15:25-15:55  B2F ホール

AI Platform「HEROZ Kishin」におけるGPGPU実験環境での事例紹介

HEROZ 株式会社
開発部
部長 井口 圭一 様

HEROZでは、現役プロ棋士に史上初めて将棋AIで培ったAI技術を活用した「HEROZ Kishin」を各産業へ展開しています。
各種AIの学習を効率的に行うために、Tesla V100 を搭載した学習用クラスタを構築し、各メンバーがいつでも、すぐに実験を投入できる環境を構築しています。
本講演では、実際にHEROZ Kishinプラットフォームによって行った実験の事例を紹介します。

16:25-16:55  B2F ホール

AIをビジネスに適用するときのポイント

株式会社 日立製作所
IoT・クラウドサービス事業部 HPCソリューションセンタ
技師 笠原 利春 様

AIをビジネスに適用するには、目的を具体化するとともに、ソリューションベンダが提供しているサービスをうまく組み合わせることが目標への近道となります。
​本講演ではAIを検討するときのポイントについてお話いたします。

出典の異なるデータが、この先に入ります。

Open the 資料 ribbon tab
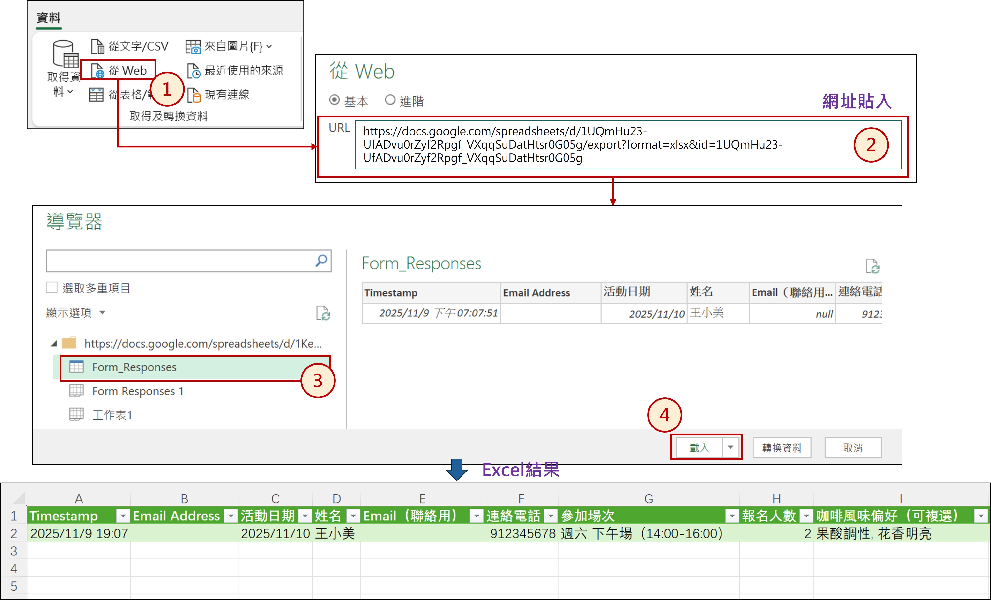coord(48,18)
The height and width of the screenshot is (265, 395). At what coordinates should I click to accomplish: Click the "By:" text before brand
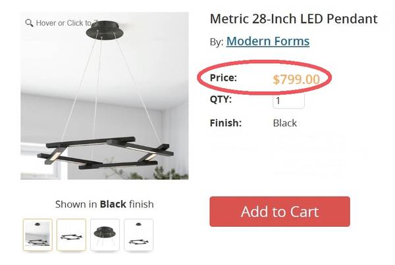(217, 42)
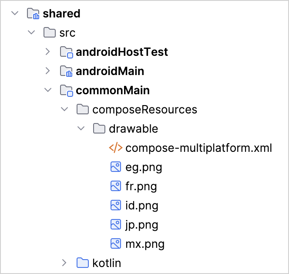Click the shared module folder icon

[x=33, y=14]
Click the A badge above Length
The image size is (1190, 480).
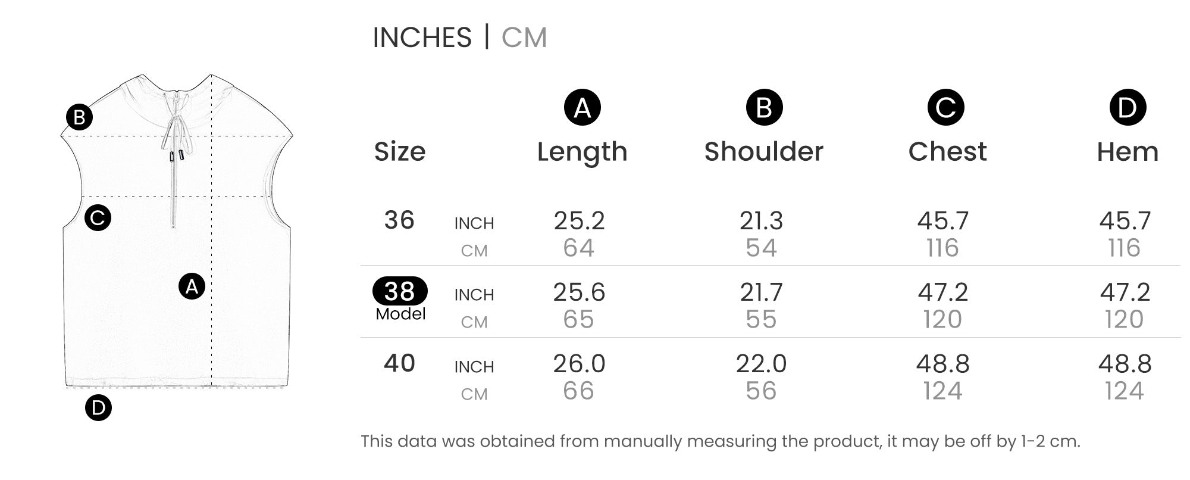[583, 107]

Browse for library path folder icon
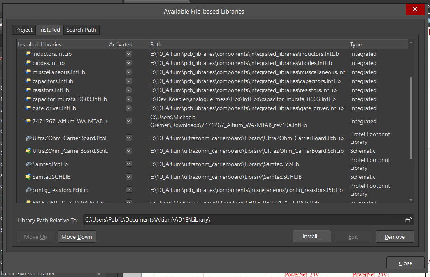coord(408,220)
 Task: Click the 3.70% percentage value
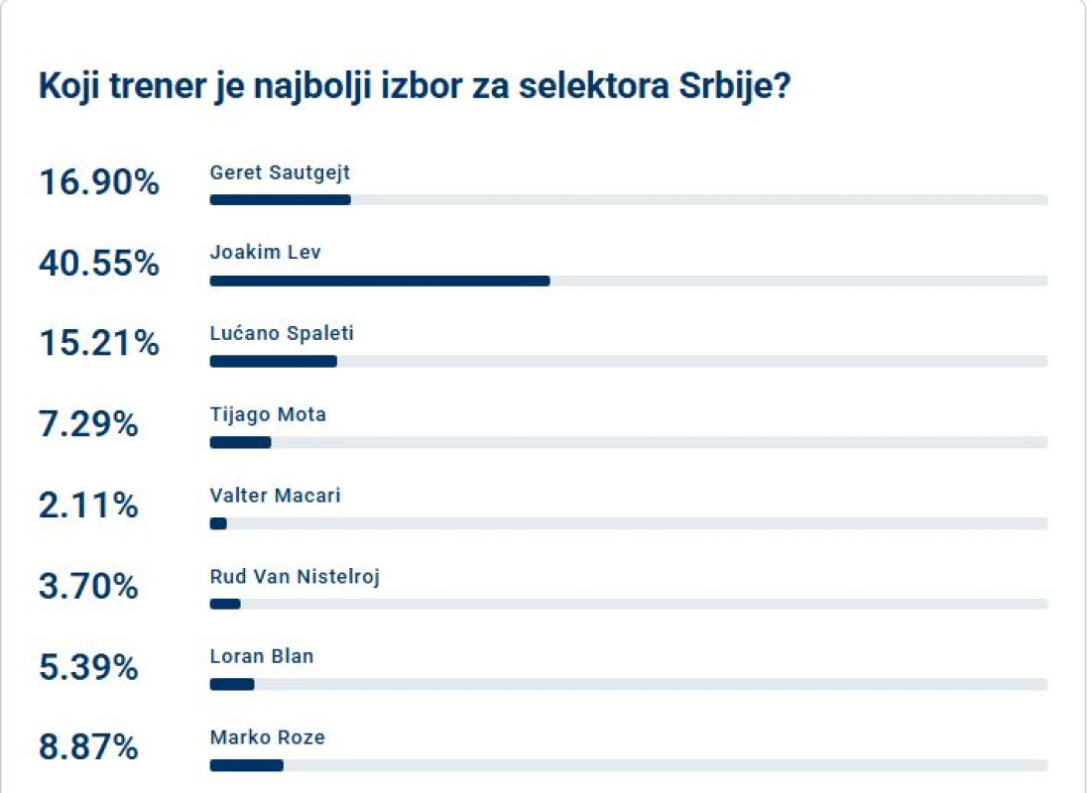pos(88,587)
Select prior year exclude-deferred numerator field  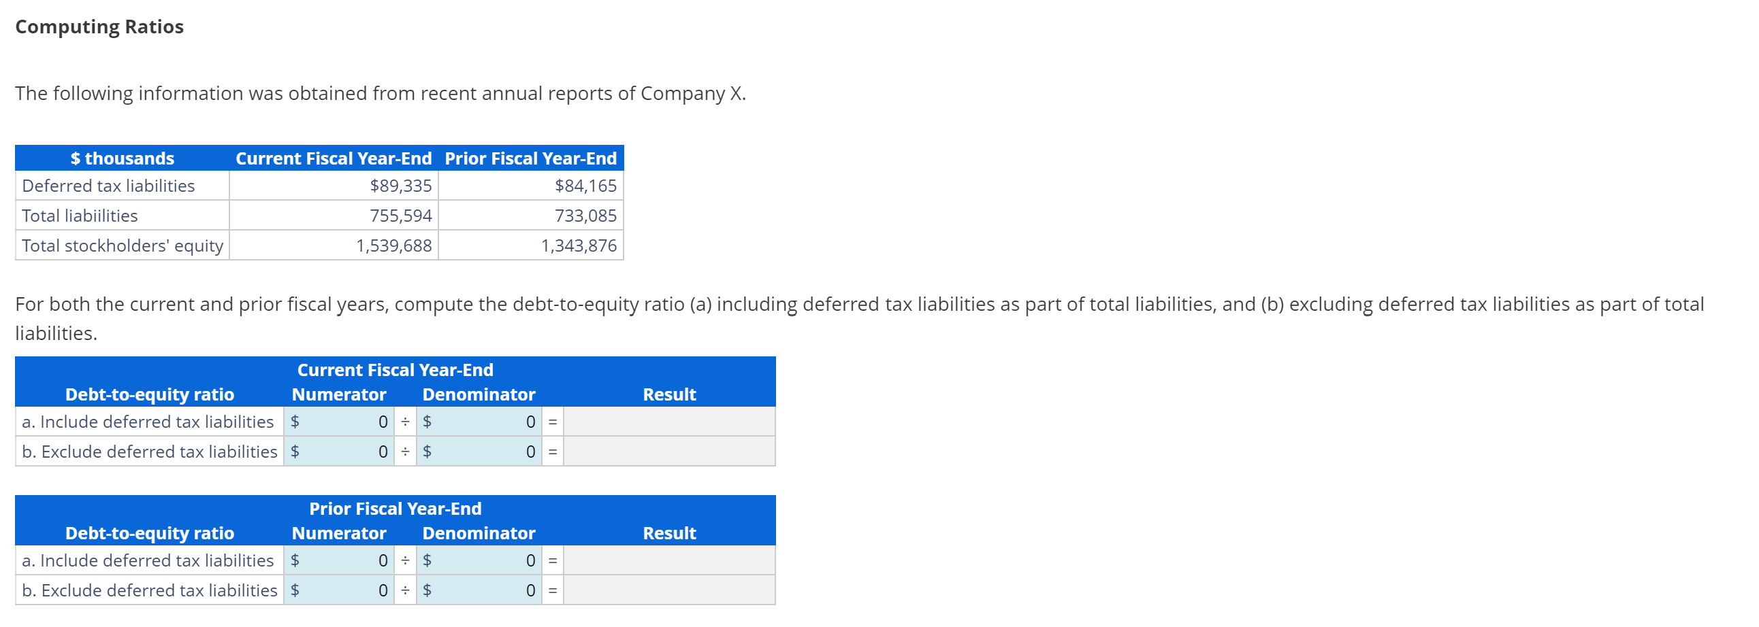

最後にディープラーニングソリューションにおける日立の取組みを紹介いたします。

17:05-17:45  B2F ホール

ゲームAIの現状と未来、そしてこれからのAI開発に必要なこと

株式会社スクウェア・エニックス 
​テクノロジー推進部
リードAIリサーチャー 三宅 陽一郎 様

デジタルゲームは現在では現実そっくりの世界を作り出すことができ、それはこれからの人工知能の箱庭です。その箱庭では、現実よりも少し早く人工知能技術が実現され組み込まれています。
ゲームAI世界の人工知能の全容をお知らせすることで、これからの皆様の人工知能開発の一助となればと思います。
​よろしくお願いいたします。

<著書のご紹介>
「FINAL FANTASY XV の人工知能 – ゲームAIから見える未来」

「FINAL FANTASY XV」で用いられたAI技術開発で陣頭指揮をとられ、書籍「FINAL FANTASY XV の人工知能 – ゲームAIから見える未来」の筆頭著者も務められています。

「FINAL FANTASY XV」に携わられた ゲームデザイナー/エンジニア、総勢15人のAI開発者による、臨場感溢れる人工知能解説本です。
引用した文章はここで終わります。